Щербатов. – Да, несомненно. Но, знаете, вообще, в какой мере, я точных указаний не имею. Объясняли это влиянием императрицы и Распутина. Но я думаю, как слабовольный человек, он всегда боялся, и на этом играли. Разумеется, он боялся всякого человека, который начинал играть слишком большую роль, будь то Столыпин или великий князь Николай Николаевич. Так что положение великого князя Николая Николаевича было таково, что давало легкую пищу для воздействия.
Председатель. – Вы изволите помнить ваше письмо на имя бывшего императора?
Щербатов. – Да.
Председатель. – Между прочим, вы пишете: «на том же заседании воочию оказалось коренное разномыслие между председателем совета министров и нами в оценке происходящих внутри страны событий и установлении образа действий правительства. Такое положение во всякое время недопустимо, в настоящие дни гибельно». Вы не можете развить несколько эту часть письма и пояснить, в чем состояло это разномыслие?
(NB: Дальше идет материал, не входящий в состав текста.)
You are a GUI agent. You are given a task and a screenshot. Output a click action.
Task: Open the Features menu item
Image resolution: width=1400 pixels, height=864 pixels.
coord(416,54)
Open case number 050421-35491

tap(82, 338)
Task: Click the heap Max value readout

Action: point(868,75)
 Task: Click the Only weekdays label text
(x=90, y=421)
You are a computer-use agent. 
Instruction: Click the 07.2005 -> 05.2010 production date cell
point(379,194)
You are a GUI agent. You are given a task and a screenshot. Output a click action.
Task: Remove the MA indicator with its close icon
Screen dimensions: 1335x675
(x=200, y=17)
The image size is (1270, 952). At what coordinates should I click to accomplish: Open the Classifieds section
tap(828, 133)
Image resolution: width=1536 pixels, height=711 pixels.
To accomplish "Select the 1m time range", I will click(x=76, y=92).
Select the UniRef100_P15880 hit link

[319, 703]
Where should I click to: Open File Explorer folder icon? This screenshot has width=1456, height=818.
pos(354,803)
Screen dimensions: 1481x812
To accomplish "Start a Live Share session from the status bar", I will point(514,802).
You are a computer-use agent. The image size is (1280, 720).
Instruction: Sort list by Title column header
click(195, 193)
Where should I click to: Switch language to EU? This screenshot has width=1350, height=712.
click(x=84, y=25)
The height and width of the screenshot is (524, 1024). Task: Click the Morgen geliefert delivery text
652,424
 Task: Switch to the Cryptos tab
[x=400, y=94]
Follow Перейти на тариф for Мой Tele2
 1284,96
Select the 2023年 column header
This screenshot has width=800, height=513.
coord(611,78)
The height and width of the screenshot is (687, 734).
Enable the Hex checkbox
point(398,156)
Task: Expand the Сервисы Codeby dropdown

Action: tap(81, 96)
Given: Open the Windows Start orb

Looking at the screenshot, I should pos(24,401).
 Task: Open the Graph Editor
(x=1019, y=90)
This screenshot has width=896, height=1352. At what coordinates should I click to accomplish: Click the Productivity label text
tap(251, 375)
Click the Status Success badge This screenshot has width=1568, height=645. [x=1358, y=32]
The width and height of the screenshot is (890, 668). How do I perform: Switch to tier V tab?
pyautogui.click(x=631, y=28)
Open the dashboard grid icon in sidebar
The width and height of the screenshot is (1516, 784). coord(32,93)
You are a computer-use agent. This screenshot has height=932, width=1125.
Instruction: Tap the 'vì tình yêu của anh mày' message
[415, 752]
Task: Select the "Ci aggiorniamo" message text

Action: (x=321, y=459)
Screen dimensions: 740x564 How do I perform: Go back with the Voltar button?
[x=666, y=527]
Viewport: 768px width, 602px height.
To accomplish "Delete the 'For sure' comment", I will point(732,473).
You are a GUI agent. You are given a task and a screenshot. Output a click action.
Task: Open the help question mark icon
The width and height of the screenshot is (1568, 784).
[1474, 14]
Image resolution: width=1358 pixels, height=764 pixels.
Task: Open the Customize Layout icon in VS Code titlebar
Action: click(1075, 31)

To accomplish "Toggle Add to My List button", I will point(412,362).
Щербатов. – Затрудняюсь. Это разномыслие было всегда на заседаниях совета министров. Заседания в совете министров происходили три раза в неделю, и это было сплошное разномыслие в течение трех месяцев. До чего доходило: на одном из заседаний в сентябре, в Могилеве, государь, после того, как выразил нам неодобрение, говорит: «Отчего вы не можете работать с председателем совета министров?». Говорит в его присутствии. Я ему сказал: «Во-первых, есть разные точки зрения бюрократа, земца, военного, юриста. Это, говорю, все различные точки зрения, и иногда каждый остается при своей. Есть и другое, более серьезное. Гораздо более простое, но и более неустранимое. Это разница взглядов двух поколений. (Мне тогда было 47 лет, а Горемыкину – 75.) Я говорю, что я очень люблю моего отца, я очень почтительный сын, но хозяйничать в одном имении с моим отцом я не могу». Доходило до таких разговоров. Горемыкин говорит: «Каждый столковался бы скорее с отцом, чем с сыном». Вот разговор.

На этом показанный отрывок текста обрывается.